Task instructions
Your job is to set down the listing again exactly as it stands.

Given data
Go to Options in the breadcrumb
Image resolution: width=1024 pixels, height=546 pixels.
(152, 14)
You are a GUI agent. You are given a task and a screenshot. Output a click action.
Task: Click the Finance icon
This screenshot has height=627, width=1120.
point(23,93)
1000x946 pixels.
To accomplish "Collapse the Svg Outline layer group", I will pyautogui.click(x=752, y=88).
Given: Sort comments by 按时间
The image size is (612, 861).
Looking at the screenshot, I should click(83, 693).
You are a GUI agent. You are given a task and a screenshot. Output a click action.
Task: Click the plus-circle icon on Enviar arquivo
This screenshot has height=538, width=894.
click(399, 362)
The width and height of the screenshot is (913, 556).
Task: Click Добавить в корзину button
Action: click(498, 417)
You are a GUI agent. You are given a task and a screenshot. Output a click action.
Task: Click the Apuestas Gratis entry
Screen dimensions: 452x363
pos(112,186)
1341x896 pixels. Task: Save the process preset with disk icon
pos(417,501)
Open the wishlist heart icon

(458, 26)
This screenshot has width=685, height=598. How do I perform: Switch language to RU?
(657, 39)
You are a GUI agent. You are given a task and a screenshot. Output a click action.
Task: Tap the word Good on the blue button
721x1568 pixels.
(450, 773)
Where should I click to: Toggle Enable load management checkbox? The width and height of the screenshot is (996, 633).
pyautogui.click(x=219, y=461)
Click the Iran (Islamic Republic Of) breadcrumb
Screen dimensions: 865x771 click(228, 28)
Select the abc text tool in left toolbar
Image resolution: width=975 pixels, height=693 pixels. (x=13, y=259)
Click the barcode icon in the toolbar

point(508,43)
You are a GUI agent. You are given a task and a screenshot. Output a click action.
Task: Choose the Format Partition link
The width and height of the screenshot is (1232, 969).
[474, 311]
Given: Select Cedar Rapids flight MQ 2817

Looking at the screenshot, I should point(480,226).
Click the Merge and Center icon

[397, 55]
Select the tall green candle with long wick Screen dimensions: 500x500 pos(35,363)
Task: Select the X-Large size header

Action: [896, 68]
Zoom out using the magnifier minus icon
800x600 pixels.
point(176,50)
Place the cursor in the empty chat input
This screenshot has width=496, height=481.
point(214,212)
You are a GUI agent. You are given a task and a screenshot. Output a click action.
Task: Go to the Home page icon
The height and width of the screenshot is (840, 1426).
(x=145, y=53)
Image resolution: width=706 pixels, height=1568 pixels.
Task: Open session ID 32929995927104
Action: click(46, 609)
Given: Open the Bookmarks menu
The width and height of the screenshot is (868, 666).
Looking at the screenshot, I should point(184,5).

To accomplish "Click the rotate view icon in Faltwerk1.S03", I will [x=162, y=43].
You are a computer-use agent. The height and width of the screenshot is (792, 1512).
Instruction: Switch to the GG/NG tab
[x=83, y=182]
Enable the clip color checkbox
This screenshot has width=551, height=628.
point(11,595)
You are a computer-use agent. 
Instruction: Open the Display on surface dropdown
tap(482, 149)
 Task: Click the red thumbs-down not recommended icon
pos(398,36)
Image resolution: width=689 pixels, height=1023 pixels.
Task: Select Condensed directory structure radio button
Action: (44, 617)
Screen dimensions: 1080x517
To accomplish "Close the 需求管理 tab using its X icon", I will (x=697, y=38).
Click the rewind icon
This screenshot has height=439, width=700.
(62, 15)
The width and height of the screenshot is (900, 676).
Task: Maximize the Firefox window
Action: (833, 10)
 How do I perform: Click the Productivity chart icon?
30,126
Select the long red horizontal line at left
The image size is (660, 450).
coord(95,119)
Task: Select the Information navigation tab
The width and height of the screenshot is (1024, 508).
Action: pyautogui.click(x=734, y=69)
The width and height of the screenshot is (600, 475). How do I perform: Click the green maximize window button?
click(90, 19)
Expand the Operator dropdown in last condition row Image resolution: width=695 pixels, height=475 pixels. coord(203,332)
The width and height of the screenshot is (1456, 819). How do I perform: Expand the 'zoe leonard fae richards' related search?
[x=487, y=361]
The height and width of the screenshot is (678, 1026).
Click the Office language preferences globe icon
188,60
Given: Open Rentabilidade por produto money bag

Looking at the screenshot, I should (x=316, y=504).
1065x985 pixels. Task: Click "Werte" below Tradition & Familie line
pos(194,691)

Response area
Go to Options in the breadcrumb
Image resolution: width=1024 pixels, height=546 pixels.
(152, 14)
You are a GUI agent. You are given a task and a screenshot. Output a click action.
Task: Click the Finance icon
This screenshot has height=627, width=1120.
point(23,93)
1000x946 pixels.
To accomplish "Collapse the Svg Outline layer group", I will pyautogui.click(x=752, y=88).
Given: Sort comments by 按时间
The image size is (612, 861).
Looking at the screenshot, I should click(83, 693).
You are a GUI agent. You are given a task and a screenshot. Output a click action.
Task: Click the plus-circle icon on Enviar arquivo
This screenshot has height=538, width=894.
click(399, 362)
The width and height of the screenshot is (913, 556).
Task: Click Добавить в корзину button
Action: click(498, 417)
You are a GUI agent. You are given a task and a screenshot. Output a click action.
Task: Click the Apuestas Gratis entry
Screen dimensions: 452x363
pos(112,186)
1341x896 pixels. Task: Save the process preset with disk icon
pos(417,501)
Open the wishlist heart icon

(458, 26)
This screenshot has width=685, height=598. How do I perform: Switch language to RU?
(657, 39)
You are a GUI agent. You are given a task and a screenshot. Output a click action.
Task: Tap the word Good on the blue button
721x1568 pixels.
(450, 773)
Where should I click to: Toggle Enable load management checkbox? The width and height of the screenshot is (996, 633).
pyautogui.click(x=219, y=461)
Click the Iran (Islamic Republic Of) breadcrumb
Screen dimensions: 865x771 click(228, 28)
Select the abc text tool in left toolbar
Image resolution: width=975 pixels, height=693 pixels. (x=13, y=259)
Click the barcode icon in the toolbar

point(508,43)
You are a GUI agent. You are given a task and a screenshot. Output a click action.
Task: Choose the Format Partition link
The width and height of the screenshot is (1232, 969).
[474, 311]
Given: Select Cedar Rapids flight MQ 2817

Looking at the screenshot, I should point(480,226).
Click the Merge and Center icon

[397, 55]
Select the tall green candle with long wick Screen dimensions: 500x500 pos(35,363)
Task: Select the X-Large size header

Action: [896, 68]
Zoom out using the magnifier minus icon
800x600 pixels.
point(176,50)
Place the cursor in the empty chat input
This screenshot has width=496, height=481.
point(214,212)
You are a GUI agent. You are given a task and a screenshot. Output a click action.
Task: Go to the Home page icon
The height and width of the screenshot is (840, 1426).
(x=145, y=53)
Image resolution: width=706 pixels, height=1568 pixels.
Task: Open session ID 32929995927104
Action: click(46, 609)
Given: Open the Bookmarks menu
The width and height of the screenshot is (868, 666).
Looking at the screenshot, I should point(184,5).

To accomplish "Click the rotate view icon in Faltwerk1.S03", I will [x=162, y=43].
You are a computer-use agent. The height and width of the screenshot is (792, 1512).
Instruction: Switch to the GG/NG tab
[x=83, y=182]
Enable the clip color checkbox
This screenshot has width=551, height=628.
point(11,595)
You are a computer-use agent. 
Instruction: Open the Display on surface dropdown
tap(482, 149)
 Task: Click the red thumbs-down not recommended icon
pos(398,36)
Image resolution: width=689 pixels, height=1023 pixels.
Task: Select Condensed directory structure radio button
Action: (44, 617)
Screen dimensions: 1080x517
To accomplish "Close the 需求管理 tab using its X icon", I will (x=697, y=38).
Click the rewind icon
This screenshot has height=439, width=700.
(62, 15)
The width and height of the screenshot is (900, 676).
Task: Maximize the Firefox window
Action: (833, 10)
 How do I perform: Click the Productivity chart icon?
30,126
Select the long red horizontal line at left
The image size is (660, 450).
coord(95,119)
Task: Select the Information navigation tab
The width and height of the screenshot is (1024, 508).
Action: pyautogui.click(x=734, y=69)
The width and height of the screenshot is (600, 475). How do I perform: Click the green maximize window button?
click(90, 19)
Expand the Operator dropdown in last condition row Image resolution: width=695 pixels, height=475 pixels. coord(203,332)
The width and height of the screenshot is (1456, 819). How do I perform: Expand the 'zoe leonard fae richards' related search?
[x=487, y=361]
The height and width of the screenshot is (678, 1026).
Click the Office language preferences globe icon
188,60
Given: Open Rentabilidade por produto money bag

Looking at the screenshot, I should (x=316, y=504).
1065x985 pixels. Task: Click "Werte" below Tradition & Familie line
pos(194,691)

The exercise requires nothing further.